===== Text excerpt

January
18th 2012
Santorum seeks votes from the Alan Keyes wing of the GOP
Patroon

Posted under Alan Keyes & Conservatism & Ron Paul

Rick Santorum is trying to highlight differences between himself and Ron Paul because he knows another fourth place finish will cripple his campaign (especially if Newt Gingrich finishes ahead of him in South Carolina). In so doing he’s gone the Declarationist route according to Dan Larison over at Eunomia:

“(According to Santorum) Ron Paul has a libertarian view of the Constitution. I do not. The Constitution has to be read in the context of another founding document, and that’s the Declaration of Independence. Our country never was a libertarian idea of radical individualism. We have certain values and principles that are embodied in our country. We have God-given rights.

The Constitution is not the “why” of America; it’s the “how” of America. It’s the operator’s manual. It’s the rules we have to play by to ensure something. And what do we ensure? God-given rights. And so to read the Constitution as the end-all, be-all is, in a sense, what happened in France. You see, during the time of our revolution, we had a Declaration of Independence that said, “We hold these truths to be self-evident, that all men are created equal, [that they are] endowed by their Creator with certain unalienable rights, that among these are life, liberty and the pursuit of happiness.”

So we were founded as a country that had God-given rights that the government had to respect. And with those rights come responsibilities, right? God did not just give us rights. He gave us a moral code by which to exercise them.

Santorum’s position is a fairly common one among certain groups of Christian conservatives. It also confuses several things at once. It isn’t particularly “libertarian” to read the Constitution without referring to the Declaration. The Constitution is the federal republic’s fundamental law, and the Declaration was mainly a list of complaints, so there’s no reason why we should read the one in connection with the other. Constitutionalism as such doesn’t endorse “radical individualism.” Among contemporary constitutionalists, one is more likely to find people sympathetic to communitarian ideas and critical of social atomization.

==========

_The request:_ Repeat the post on Santorum and Ron Paul starting at "Rick Santorum is" and ending at "have God-given rights.", swapping "fourth place finish" for "third place finish". The listing after this point is separate from the post.

===== Provided material

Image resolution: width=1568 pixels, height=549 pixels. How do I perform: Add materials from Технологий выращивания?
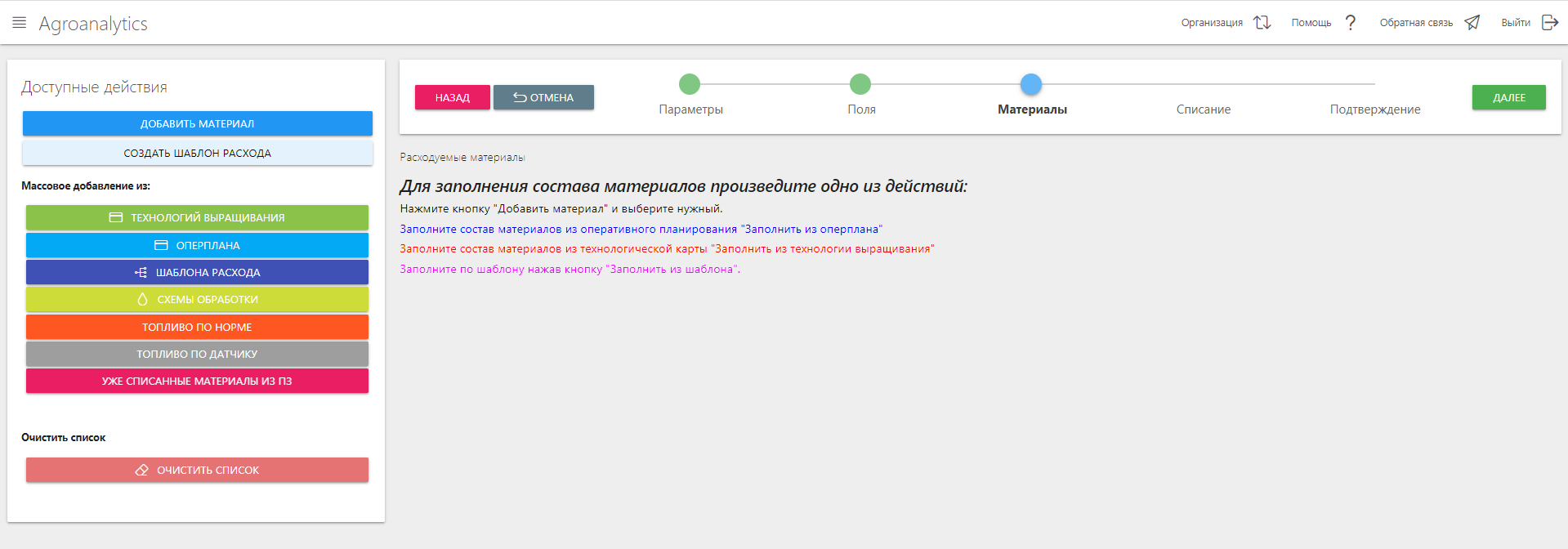[x=197, y=217]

==========

_Solution for this exercise:_
Rick Santorum is trying to highlight differences between himself and Ron Paul because he knows another third place finish will cripple his campaign (especially if Newt Gingrich finishes ahead of him in South Carolina). In so doing he’s gone the Declarationist route according to Dan Larison over at Eunomia:

“(According to Santorum) Ron Paul has a libertarian view of the Constitution. I do not. The Constitution has to be read in the context of another founding document, and that’s the Declaration of Independence. Our country never was a libertarian idea of radical individualism. We have certain values and principles that are embodied in our country. We have God-given rights.